Living in the Google Biosphere: The dreaded paid link
A biosphere is a closed ecosystem, within which everything is interdependent. The Earth is probably the best example of a biosphere. An action in one part of the biosphere often creates completely unintended reactions.
The growth and development of the Internet makes a lot of sense when it is thought of as a biosphere. Sure it’s an atypical example of one, but it is rich in organic bio-material: raw, unfiltered humanity.
As its market share in search increases, Google is obtaining a more and more significant role in the biosphere. Their role has become so significant, it is almost as if they own it. More and more, they actually do.
Google has already transformed the Internet in astounding ways. Perhaps most significantly, they have enabled the mass commercialization of content by empowering small webmasters with the ability to buy and sell advertising in small chunks.
The result has been unbounded capitalism and the creation of a vibrant marketplace. Much of the rich content and resources would not exist on the Internet today if the masses were not able to participate monetarily.

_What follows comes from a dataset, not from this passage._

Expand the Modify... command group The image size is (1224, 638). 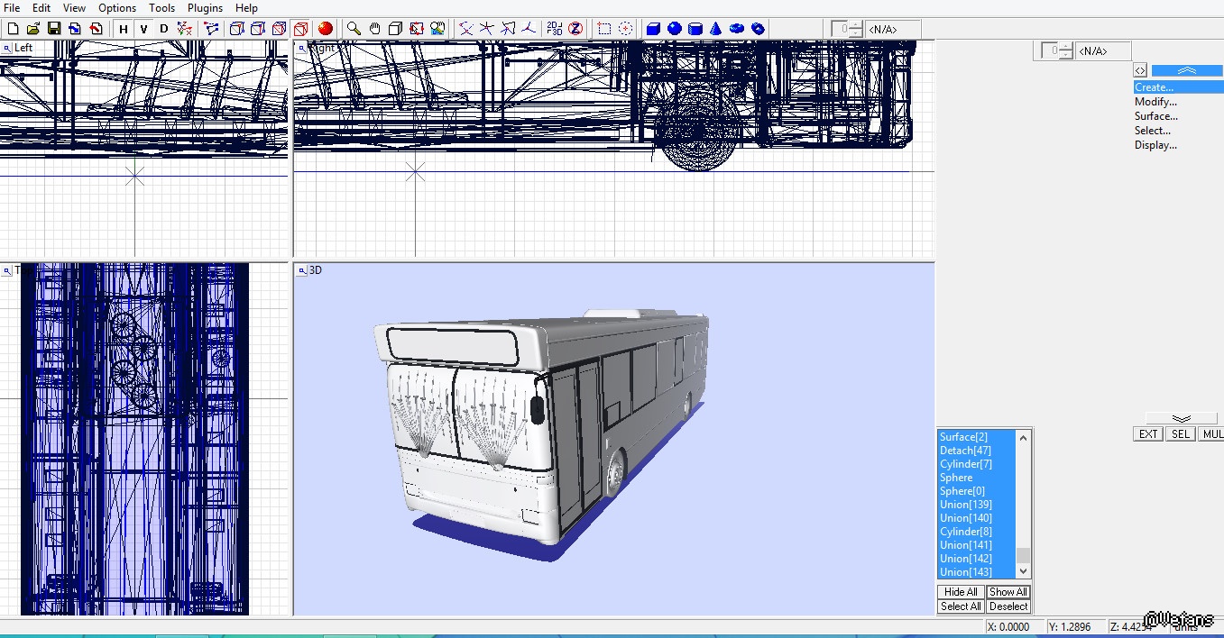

Google has a problem with paid links
Matt Cutts, the head of Google’s web spam team has casually dropped a velvet threat:
As long as we’re talking about links, this seems like a pretty good opportunity to talk about a simple litmus test for paid links and how to tell if a paid link violates search engines’ quality guidelines. If you want to sell a link, you should at least provide machine-readable disclosure for paid links by making your link in a way that doesn’t affect search engines…. I’ve said as much many times before, but I wanted to give a heads-up because Google is going to be looking at paid links more closely in the future.
When Matt Cutts says that Google is going to be “looking at something closely” it isn’t idle chatter. Interestingly, as Graywolf astutely noted, a policy against paid links isn’t even in the Google Webmaster Guidelines. But it probably will be soon as Matt Cutts also wants you to report websites to Google that are selling links without annotating them as paid.
Why Google wants to turn us into link police
The magic of the Google algorithm that has laid so many golden eggs for them is that Google was the first search engine to find a way to incorporate significant social data. They interpret links as trustworthy. The theory goes that when someone links to something they are implicitly telling their visitors “I think this resource is relevant to you.”
Competing search engines, such as AltaVista relied mostly on “on-page” factors, such as the Meta Keyword tag. As these were easily manipulated, Google’s novel approach of using a crude social network disarmed the tactics of search engine spammers and leapfrogged them over the competition.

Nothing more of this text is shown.